Contact Us | Members Only | Site Map

Association of Research Libraries (ARL®)

  Transforming Research Libraries Contact:
Judy Ruttenberg
Guide for Research Libraries: The NSF Data Sharing Policy

Unpacking the NSF Requirement

Share Share   Print

The National Science Foundation’s Announcement

On May 10, 2010, the National Science Foundation (NSF) disclosed a new development in its data sharing policy: the agency announced that, by fall 2010, it intended to require data management plans (DMPs) as part of all proposals responding to NSF grant funding solicitations. Chapter II of the current Grant Proposal Guide (NSF 11-1 January 2011), under “Special Information and Supplementary Documentation,” provides some detail on what a data management plan should encompass.

The Context: Providing Access to Federally Funded Research Data

Like many federal agencies that provide research funding, the NSF has had a data sharing policy in place for many years, in compliance with the Office of Management and Budget’s (OMB) Circular A-110. Approved in 1999 and enacted the following year, the OMB’s Circular A-110 requires that data generated from federally funded research be made publicly available via the process instituted by the Freedom of Information Act.

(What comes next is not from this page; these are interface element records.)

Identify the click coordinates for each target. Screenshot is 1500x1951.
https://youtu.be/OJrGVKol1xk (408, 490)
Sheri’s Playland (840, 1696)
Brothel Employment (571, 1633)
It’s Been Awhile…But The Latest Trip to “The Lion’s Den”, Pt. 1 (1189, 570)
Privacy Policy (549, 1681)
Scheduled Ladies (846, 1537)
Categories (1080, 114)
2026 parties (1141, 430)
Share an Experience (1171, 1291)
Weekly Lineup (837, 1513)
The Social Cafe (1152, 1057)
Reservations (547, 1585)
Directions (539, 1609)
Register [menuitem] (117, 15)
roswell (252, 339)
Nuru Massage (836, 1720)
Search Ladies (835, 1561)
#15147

A more recent development is the 2009 Open Government Initiative, charging federal agencies to take a committed stance toward effecting transparency, participation, and collaboration in their activities.

For many years the NSF has long expected investigators to publish, with proper authorship attribution, significant research findings and to share – within an acceptable period of time and at moderate expense – data sets, samples, collections, and other research-related materials generated by funded projects. In the last five years the agency has made further inroads in this area. For example, its solicitation for the Sustainable Data Preservation Access and Network Partners (DataNet), launched in 2007, marks a continuing effort to address the challenges of keeping digital data accessible, usable, and reusable.

The Gist of the New Requirement

As the NSF states in its current Grant Proposal Guide, data management plans are intended to document how research data will be described, accessed, archived, shared, re-used, and re-distributed over the length of the funded project and beyond. The guidance provided by the NSF is general in nature, since specifics for the plan will depend on what the agency refers to as the “community of interest” – essentially the domain or discipline to which the project proposal is relevant. Not to exceed two pages, data management plans are to be part of the supplementary materials in NSF grant proposals. Basic components to such a plan might be as follows:

  • Types of data, samples, physical collections, software, curriculum materials, and other materials that are generated for the duration of the project

  • Standards for data and metadata format and content

  • Access and sharing policies, with stipulations, as needed, for privacy, confidentiality, security, intellectual property, or other rights or requirements

  • Policies for re-use, re-distribution, and creation of derivatives

  • Plans for archiving data, samples, and other research outcomes, as well as for maintaining their access

The list above represents a suggestion. A DMP may include all of the above, or some of it.

The NSF also notes that a DMP may consist of a statement that no plan is necessary, as long as “clear justification” for such an omission supports the statement.

Certain directorates within the NSF, however, provide explicit guidelines and advice on forming DMPs. See our Resources on Data Management Planning.

Additional guidance may be found at “Data Management & Frequently Asked Questions (FAQs)” on the NSF website.

Why the Change to NSF’s Policy?

With the May 2010 announcement, the NSF essentially modified its policy implementation for data sharing. Various factors informed this decision, including the increasingly data-centric, collaborative nature of science research and, by extension, the need for more openness and communication about research findings. It also signals an explicit recognition of the realities of research in the “Digital Age.” As assistant director for the NSF’s Computer & Information Science & Engineering directorate, Jeannette Wing, stated in the May 2010 press release, “Digital data are both the products of research and the foundation for new scientific insights and discoveries that drive innovation.” Most important, the agency’s new requirement bespeaks its design for a more encompassing, programmatic take on data sharing and data curation.